[RECORDS PROVIDED]:
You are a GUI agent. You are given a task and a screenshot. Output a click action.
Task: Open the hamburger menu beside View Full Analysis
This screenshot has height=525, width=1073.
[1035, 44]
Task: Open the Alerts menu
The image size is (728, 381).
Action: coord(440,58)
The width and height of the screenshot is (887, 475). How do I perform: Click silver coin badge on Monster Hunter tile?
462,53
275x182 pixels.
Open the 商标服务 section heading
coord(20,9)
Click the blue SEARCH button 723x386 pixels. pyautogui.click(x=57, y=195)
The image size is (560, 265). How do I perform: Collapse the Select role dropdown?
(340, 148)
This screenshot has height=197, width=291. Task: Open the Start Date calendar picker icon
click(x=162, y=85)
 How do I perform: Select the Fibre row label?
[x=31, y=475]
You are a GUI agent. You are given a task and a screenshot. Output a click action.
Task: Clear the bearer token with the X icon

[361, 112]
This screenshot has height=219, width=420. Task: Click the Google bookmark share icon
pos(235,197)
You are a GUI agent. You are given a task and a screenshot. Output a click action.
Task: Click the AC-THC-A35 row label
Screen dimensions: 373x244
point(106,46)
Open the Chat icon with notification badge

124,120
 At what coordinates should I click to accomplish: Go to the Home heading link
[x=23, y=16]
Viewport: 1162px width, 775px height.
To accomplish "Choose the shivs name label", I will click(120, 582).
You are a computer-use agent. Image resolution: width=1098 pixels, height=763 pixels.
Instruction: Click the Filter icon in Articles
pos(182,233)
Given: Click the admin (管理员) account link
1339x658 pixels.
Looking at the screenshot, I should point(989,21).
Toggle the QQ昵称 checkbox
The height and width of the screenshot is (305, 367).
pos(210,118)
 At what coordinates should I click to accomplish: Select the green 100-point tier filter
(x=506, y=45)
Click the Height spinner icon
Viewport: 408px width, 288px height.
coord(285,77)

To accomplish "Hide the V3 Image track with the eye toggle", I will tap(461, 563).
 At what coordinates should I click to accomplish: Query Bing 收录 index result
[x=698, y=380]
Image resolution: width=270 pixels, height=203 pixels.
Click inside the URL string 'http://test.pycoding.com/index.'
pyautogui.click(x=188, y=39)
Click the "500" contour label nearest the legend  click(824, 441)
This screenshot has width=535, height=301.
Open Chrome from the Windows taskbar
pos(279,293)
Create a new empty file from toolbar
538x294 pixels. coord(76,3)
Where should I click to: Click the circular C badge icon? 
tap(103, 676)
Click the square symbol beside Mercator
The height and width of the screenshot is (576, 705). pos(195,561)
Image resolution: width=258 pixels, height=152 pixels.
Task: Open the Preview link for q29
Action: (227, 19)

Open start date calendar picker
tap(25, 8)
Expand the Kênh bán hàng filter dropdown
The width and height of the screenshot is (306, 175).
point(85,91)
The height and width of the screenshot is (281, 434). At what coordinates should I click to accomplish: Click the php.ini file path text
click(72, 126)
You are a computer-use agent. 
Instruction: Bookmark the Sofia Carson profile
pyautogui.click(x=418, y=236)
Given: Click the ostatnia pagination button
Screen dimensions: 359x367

[WHAT TO WORK ON]:
Your answer should be each line of the data that contains the word "will", copied as it stands.

[RESPONSE FOR THIS EXERCISE]:
To accomplish "Choose the shivs name label", I will click(120, 582).
To accomplish "Hide the V3 Image track with the eye toggle", I will tap(461, 563).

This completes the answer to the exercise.